Page text:
— Start —
Product of expression expr, initialized at x, the formal parameter X going from a to b. As for sum, the main purpose of the initialization parameter x is to force the type of the operations being performed. For example if it is set equal to the integer 1, operations will start being done exactly. If it is set equal to the real 1., they will be done using real numbers having the default precision. If it is set equal to the power series 1+O(X^k) for a certain k, they will be done using power series of precision at most k. These are the three most common initializations.

As an extreme example, compare

? prod(i=1, 100, 1 - X^i);  \\  this has degree 5050 !!
time = 128 ms.
? prod(i=1, 100, 1 - X^i, 1 + O(X^101))
time = 8 ms.
%2 = 1 - X - X^2 + X^5 + X^7 - X^12 - X^15 + X^22 + X^26 - X^35 - X^40 + \
X^51 + X^57 - X^70 - X^77 + X^92 + X^100 + O(X^101)

Of course, in this specific case, it is faster to use eta, which is computed using Euler's formula.

? prod(i=1, 1000, 1 - X^i, 1 + O(X^1001));
time = 589 ms.
? \ps1000
seriesprecision = 1000 significant terms
? eta(X) - %
time = 8ms.
%4 = O(X^1001)

The library syntax is produit(GEN a, GEN b, char *expr, GEN x).

#### prodeuler(X = a, b, expr)
— End —
Information shown:
— Start —
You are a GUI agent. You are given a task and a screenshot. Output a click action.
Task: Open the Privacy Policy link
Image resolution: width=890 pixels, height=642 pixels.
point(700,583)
— End —
— Start —
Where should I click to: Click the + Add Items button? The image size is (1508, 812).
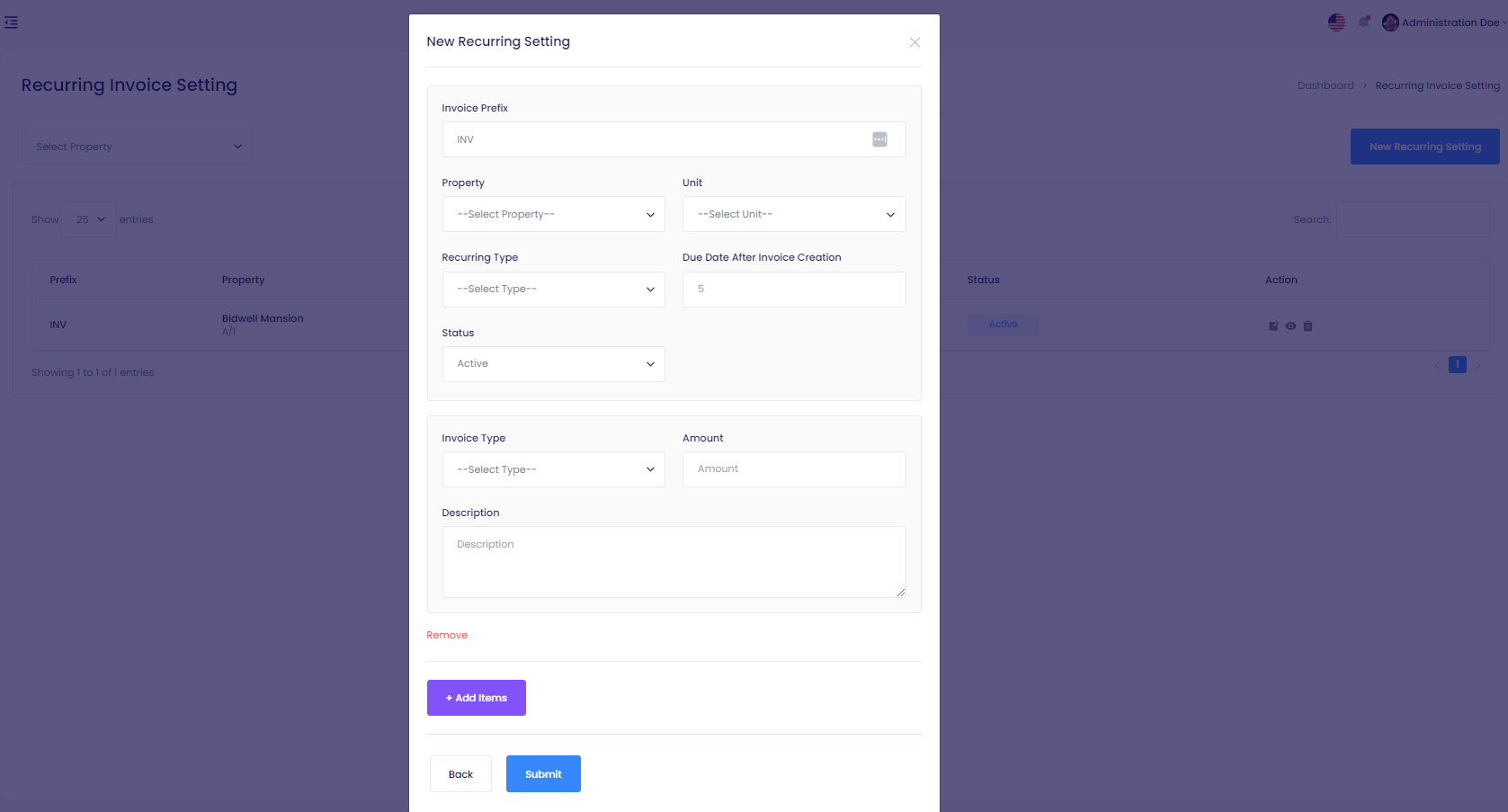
— End —
Aim: In the text on the prod function above, transcribe everything from "time = 8 ms." down to "time = 589 ms.".

Task solution:
time = 8 ms.
%2 = 1 - X - X^2 + X^5 + X^7 - X^12 - X^15 + X^22 + X^26 - X^35 - X^40 + \
X^51 + X^57 - X^70 - X^77 + X^92 + X^100 + O(X^101)

Of course, in this specific case, it is faster to use eta, which is computed using Euler's formula.

? prod(i=1, 1000, 1 - X^i, 1 + O(X^1001));
time = 589 ms.